Dagli Stati Uniti ha avuto modo di seguire le discussioni sulla realizzazione del nuovo ospedale?
«Conosco il progetto, non il dibattito nel dettaglio. Credo sia una cosa importante, in linea con le nuove opere di edilizia ospedaliera di cui sono stato testimone negli Stati Uniti. Nel 2012 è nato un nuovo ospedale alla Johns Hopkins per gli interventi neurochirurgici e cardiochirurgici, enorme opera ad alta tecnologia, l’opera edilizia di rinnovamento ospedaliero più grande del momento negli Stati Uniti. Al di là del completamento della struttura in sé, questi progetti danno impulso a nuovi programmi, quelli che poi portano ai risultati migliori per i pazienti.
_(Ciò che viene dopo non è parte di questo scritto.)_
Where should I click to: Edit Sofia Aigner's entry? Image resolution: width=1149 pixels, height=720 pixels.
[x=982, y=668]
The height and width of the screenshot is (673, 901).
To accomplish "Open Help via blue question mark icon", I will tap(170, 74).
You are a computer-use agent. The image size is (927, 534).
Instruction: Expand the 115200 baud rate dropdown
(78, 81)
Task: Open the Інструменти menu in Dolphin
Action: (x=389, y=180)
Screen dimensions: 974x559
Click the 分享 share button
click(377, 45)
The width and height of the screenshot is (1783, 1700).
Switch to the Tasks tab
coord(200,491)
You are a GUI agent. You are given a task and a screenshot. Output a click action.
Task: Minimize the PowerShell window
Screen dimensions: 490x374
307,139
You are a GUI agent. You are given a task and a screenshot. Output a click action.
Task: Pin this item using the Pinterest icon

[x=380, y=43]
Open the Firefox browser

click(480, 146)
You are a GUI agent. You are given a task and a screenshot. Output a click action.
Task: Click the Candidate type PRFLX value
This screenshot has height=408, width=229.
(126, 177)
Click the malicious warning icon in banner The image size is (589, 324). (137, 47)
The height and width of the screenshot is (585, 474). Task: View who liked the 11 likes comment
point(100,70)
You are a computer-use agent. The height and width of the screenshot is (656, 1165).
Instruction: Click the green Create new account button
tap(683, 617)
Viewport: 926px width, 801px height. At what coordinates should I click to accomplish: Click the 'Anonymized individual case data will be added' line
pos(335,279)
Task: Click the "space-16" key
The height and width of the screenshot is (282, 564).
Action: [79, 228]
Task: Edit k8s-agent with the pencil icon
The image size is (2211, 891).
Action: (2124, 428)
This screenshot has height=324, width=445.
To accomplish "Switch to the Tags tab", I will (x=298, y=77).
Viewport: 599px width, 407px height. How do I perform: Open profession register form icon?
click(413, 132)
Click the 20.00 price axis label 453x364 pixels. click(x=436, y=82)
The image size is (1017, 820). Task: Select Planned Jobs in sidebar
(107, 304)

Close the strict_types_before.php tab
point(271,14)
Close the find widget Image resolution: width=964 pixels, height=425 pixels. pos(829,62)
Avendo vissuto questa esperienza, non posso che appoggiare questa iniziativa a Padova».
La sua è una storia di successo. In Italia a volte le eccellenze si perdono, per mancanza di strutture e opportunità.
«Questo è un problema non solo di Padova. Nasce dalla combinazione di due fattori: risorse scarse, e mancata confluenza di queste risorse verso giovani meritevoli, che vogliono crescere professionalmente. Non hanno prospettive».
Per questo ha lasciato Padova subito dopo la laurea?
«Sentivo forte l’esigenza di cogliere opportunità di crescita accademica e professionale senza dover “subire” la trafila italiana che non sempre concede ai giovani opportunità adeguate alle proprie qualità».
Oggi cosa consiglia a un giovane ricercatore?
«Dipende dalla situazione locale. In genere consiglio di considerare formazioni all’estero ma di non mollare la possibilità di far fruttare in Italia quello che si ha imparato fuori».
Partire per poi tornare?
«Sarebbe una bella cosa. Bisogna vedere però se ci sono le risorse e gli spazi per tornare in Italia».